Posted on:2001-02-04Degree:Ph.DType:Thesis
University:Harvard UniversityCandidate:Nadell, Martha JaneFull Text:PDF
GTID:2465390014458252Subject:American Studies
Abstract/Summary:
Throughout the twentieth century, many of the most well-known African American writers published volumes of poetry, fiction, and anthologies that were accompanied by visual illustration, done by African American and non-African American alike. Others engaged in collaborations with visual artists, and still others were strongly influenced by artists. The work ranged from illustrated magazines and anthologies that presented “Negro types” to fine arts magazines that embraced African visual forms and literary experimentation to collaborations, illustrated texts, and photographic books.
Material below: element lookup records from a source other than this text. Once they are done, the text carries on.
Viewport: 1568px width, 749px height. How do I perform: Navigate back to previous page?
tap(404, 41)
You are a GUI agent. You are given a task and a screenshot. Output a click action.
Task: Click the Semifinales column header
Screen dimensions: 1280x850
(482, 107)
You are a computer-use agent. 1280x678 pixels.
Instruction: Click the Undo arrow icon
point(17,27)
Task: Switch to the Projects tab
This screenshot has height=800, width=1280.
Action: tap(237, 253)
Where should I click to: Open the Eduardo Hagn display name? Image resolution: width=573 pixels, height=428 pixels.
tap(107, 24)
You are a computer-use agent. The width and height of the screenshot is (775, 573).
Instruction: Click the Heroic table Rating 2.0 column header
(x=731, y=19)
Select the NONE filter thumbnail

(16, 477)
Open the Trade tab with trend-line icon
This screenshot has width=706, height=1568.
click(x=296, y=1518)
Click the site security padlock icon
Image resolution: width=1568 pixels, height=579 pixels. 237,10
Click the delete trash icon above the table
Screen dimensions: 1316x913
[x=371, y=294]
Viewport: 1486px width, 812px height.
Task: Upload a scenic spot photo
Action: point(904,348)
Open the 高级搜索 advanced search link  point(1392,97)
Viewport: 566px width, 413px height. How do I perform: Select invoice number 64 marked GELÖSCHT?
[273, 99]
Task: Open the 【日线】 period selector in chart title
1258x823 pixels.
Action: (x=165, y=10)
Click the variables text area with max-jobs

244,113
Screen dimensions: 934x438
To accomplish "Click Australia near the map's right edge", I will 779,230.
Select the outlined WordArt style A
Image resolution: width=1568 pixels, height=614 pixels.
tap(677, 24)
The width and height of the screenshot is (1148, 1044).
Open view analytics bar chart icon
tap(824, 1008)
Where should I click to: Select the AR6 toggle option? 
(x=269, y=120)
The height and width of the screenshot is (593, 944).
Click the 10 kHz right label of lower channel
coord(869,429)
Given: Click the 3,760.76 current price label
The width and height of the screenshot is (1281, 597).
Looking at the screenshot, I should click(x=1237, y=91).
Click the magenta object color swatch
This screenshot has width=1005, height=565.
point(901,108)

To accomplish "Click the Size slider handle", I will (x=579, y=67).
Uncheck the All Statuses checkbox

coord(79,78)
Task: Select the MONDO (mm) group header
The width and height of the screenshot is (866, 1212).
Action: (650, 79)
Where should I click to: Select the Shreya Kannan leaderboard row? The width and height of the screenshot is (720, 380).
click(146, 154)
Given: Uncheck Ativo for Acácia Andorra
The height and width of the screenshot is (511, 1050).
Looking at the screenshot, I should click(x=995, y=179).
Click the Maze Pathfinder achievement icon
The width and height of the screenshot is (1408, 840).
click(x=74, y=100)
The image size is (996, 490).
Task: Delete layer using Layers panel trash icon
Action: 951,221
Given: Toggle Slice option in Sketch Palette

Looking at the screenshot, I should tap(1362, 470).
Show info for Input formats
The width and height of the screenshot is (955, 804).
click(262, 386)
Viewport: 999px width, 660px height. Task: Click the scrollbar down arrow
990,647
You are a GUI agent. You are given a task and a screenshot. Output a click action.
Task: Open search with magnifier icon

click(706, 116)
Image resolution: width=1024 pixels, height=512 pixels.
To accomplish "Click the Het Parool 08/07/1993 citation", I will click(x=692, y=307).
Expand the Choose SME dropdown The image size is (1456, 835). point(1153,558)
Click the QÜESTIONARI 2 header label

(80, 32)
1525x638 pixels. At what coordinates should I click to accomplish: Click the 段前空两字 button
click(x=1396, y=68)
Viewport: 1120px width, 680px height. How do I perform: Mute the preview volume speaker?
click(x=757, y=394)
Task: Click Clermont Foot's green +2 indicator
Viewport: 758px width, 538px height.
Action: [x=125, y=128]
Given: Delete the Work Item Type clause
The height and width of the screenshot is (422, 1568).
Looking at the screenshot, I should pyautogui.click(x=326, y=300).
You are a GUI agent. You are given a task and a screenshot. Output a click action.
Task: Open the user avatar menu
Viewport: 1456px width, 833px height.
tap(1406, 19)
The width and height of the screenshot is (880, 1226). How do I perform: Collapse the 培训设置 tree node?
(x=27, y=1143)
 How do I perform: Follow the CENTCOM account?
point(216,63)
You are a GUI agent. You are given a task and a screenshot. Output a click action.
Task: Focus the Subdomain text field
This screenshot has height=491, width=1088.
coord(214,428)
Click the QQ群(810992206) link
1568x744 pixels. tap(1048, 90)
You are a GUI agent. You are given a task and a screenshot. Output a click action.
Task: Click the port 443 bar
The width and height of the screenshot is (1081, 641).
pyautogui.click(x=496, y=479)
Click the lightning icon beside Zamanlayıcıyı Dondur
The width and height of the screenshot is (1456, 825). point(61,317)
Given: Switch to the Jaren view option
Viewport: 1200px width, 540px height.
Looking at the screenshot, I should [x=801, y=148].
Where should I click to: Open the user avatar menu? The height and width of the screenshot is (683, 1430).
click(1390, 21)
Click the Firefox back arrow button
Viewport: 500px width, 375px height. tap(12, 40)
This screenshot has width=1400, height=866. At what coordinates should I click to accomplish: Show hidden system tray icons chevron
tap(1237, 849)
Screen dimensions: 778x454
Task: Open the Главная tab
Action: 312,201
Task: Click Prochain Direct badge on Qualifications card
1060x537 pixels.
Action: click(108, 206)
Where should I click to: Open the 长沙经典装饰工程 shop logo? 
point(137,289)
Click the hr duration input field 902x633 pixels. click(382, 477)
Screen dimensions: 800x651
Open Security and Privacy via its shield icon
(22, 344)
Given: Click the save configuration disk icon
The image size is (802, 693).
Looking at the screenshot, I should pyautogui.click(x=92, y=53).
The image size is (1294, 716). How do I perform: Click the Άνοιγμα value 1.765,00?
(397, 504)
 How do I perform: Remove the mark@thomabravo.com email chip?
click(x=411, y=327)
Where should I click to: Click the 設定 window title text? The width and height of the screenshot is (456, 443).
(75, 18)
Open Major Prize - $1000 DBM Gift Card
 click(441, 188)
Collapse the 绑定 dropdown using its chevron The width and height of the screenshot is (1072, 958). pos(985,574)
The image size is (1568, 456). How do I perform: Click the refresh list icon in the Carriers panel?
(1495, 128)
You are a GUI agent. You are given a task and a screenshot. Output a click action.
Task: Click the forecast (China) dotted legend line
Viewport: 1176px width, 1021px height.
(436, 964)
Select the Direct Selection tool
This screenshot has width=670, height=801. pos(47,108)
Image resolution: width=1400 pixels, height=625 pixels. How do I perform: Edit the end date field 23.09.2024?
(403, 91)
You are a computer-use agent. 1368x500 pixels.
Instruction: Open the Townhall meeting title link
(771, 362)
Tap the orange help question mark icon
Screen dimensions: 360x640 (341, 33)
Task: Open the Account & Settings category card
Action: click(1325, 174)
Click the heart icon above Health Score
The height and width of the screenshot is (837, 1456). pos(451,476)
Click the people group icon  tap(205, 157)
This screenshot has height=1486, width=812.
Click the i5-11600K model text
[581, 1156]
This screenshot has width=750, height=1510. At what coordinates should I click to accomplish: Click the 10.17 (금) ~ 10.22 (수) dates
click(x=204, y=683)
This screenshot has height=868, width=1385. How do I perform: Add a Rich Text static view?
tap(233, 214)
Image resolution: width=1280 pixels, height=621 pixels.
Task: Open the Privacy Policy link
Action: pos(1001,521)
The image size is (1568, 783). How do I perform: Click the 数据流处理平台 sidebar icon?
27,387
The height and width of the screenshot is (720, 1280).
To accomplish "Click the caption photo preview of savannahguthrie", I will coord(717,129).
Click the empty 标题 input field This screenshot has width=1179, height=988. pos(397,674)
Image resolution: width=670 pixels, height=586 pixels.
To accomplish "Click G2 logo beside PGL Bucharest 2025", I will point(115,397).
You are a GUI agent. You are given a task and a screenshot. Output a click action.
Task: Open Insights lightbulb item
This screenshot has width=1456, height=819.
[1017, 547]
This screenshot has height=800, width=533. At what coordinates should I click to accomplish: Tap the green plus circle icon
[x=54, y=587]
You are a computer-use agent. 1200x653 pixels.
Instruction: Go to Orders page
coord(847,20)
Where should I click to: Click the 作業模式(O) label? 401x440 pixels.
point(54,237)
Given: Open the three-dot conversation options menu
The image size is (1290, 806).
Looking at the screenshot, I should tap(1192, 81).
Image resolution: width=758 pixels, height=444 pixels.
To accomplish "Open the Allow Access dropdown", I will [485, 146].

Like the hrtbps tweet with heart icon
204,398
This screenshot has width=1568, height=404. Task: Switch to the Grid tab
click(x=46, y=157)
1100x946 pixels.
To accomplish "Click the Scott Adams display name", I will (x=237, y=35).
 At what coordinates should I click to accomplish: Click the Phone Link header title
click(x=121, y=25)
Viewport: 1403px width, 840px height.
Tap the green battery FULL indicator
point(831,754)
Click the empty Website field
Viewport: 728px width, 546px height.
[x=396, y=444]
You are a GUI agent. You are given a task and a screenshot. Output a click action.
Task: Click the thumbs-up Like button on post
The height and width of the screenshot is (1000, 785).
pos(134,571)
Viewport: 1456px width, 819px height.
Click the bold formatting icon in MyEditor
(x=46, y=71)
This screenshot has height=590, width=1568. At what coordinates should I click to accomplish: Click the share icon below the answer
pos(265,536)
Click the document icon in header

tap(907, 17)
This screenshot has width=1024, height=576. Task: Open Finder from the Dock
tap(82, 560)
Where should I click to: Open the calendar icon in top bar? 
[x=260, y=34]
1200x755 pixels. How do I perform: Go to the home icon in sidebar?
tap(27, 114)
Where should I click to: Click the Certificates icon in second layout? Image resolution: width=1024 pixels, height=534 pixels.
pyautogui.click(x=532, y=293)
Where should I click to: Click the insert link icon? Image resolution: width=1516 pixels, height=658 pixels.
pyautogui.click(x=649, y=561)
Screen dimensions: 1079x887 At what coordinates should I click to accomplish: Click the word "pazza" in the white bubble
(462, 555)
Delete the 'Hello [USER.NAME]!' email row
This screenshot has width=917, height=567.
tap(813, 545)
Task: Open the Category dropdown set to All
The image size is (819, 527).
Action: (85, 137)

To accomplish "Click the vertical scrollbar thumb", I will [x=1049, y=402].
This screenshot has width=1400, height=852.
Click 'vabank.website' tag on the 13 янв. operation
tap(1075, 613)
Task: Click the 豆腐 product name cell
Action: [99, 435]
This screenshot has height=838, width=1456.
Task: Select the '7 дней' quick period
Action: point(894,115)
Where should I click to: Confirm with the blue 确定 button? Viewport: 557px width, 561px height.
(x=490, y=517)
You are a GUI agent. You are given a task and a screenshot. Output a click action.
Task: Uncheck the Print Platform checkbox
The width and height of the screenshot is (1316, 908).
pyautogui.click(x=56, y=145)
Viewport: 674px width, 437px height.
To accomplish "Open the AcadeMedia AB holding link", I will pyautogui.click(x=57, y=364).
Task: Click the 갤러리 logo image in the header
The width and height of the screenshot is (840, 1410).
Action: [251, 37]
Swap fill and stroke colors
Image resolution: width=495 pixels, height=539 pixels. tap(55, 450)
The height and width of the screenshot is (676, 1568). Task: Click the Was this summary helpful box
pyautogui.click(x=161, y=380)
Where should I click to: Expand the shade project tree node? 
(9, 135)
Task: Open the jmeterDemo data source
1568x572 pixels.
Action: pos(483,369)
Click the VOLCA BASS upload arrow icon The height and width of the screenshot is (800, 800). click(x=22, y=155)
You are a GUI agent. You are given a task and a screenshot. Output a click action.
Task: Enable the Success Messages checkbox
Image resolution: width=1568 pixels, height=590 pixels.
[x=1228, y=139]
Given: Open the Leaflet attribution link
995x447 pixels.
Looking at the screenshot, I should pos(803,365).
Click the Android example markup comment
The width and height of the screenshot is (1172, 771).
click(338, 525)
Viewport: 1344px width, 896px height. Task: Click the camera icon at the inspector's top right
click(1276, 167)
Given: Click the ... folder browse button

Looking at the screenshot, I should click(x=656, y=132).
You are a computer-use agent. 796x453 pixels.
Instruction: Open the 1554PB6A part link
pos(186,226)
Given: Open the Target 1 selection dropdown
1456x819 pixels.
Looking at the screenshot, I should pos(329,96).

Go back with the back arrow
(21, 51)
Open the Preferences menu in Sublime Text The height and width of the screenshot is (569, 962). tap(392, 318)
Moreover, the writers and artists considered many similar issues: portrayals of African American identity, community, and history, and experiments with aesthetic form. Yet, despite the amount of work they produced, scholarship has all but ignored their efforts. This thesis seeks to correct that trend.; This dissertation thus has two aims. First, it documents the rich literary and visual material from the 1920s to the 1940s. While it concentrates primarily on African American writers and artists, it also includes discussions of non-African American writers and artists who worked with their African American peers to engage in black representation. Second, it argues that, during this era, what were ostensibly debates about aesthetic form were, in fact, debates about race. Writers, artists, and critics used their experiments in form in the service of racial representations. This dissertation focuses on individuals such as Alain Locke, Wallace Thurman, Aaron Douglas, Jean Toomer, Georgia O'Keeffe, Alfred Stieglitz, Zora Neale Hurston, Miguel Covarrubias, Richard Wright, Langston Hughes, and Jacob Lawrence. In short, the form, production, and history of their interdisciplinary and cross-media literary and visual texts expose central debates about race and representation. The collaborations, illustrated books, and magazines thus became a locus for writers, artists, and critics to conceptualize the best form (however they defined this, if they did at all) for portrayals of African Americans.